Stephen Colbert started a viral movement last Wednesday when guest Nick Kroll encouraged fellow stars to tweet pictures of themselves during their "awkward phase" with the hashtag #PuberMe and #PuertoRicoRelief to benefit the victims of Hurricane Maria with a $1,000 donation for each photo posted.
Now, a week later, Colbert has announced that the viral sensation has raised $1 million. Over 200 photos of stars in their teenage years were posted, with participants from Bill Clinton to Reese Witherspoon to Arnold Schwarzenegger.

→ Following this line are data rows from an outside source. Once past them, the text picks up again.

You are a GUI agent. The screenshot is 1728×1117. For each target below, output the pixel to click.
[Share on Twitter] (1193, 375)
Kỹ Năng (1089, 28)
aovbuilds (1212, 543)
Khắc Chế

The Late Show host revealed the results for OneAmericaAppeal.org on Thursday's show. Kroll called into the show to add another donation of $100,000, while CBS and Colbert's Americone Dream Fund also promised massive donations, which eventually brought the total to $999,000. Luckily, Lin-Manuel Miranda made a surprise appearance to bump the total over the $1 million mark with an awkward video of his own and promote his new song "Almost Like Praying" that was moved to help benefit Puerto Rico.
Monday, October 9
Late Night With Seth Meyers: Days after each late-night host got emotional and political over the issue of gun control, the NBC host welcomes Senator Cory Booker on his show.
Wednesday, October 11
The Late Late Show With James Corden: Josh Gad and Rachel Bloom fill out a very musical night of guests on the CBS show.
Thursday, October 12
The Late Show With Stephen Colbert: Bill Murray is set to serve as both guest and musical performance.
Friday, October 13
The Late Show With Stephen Colbert: The late-night worlds collide once more when TBS' Conan O'Brien stops by CBS to chat with Colbert.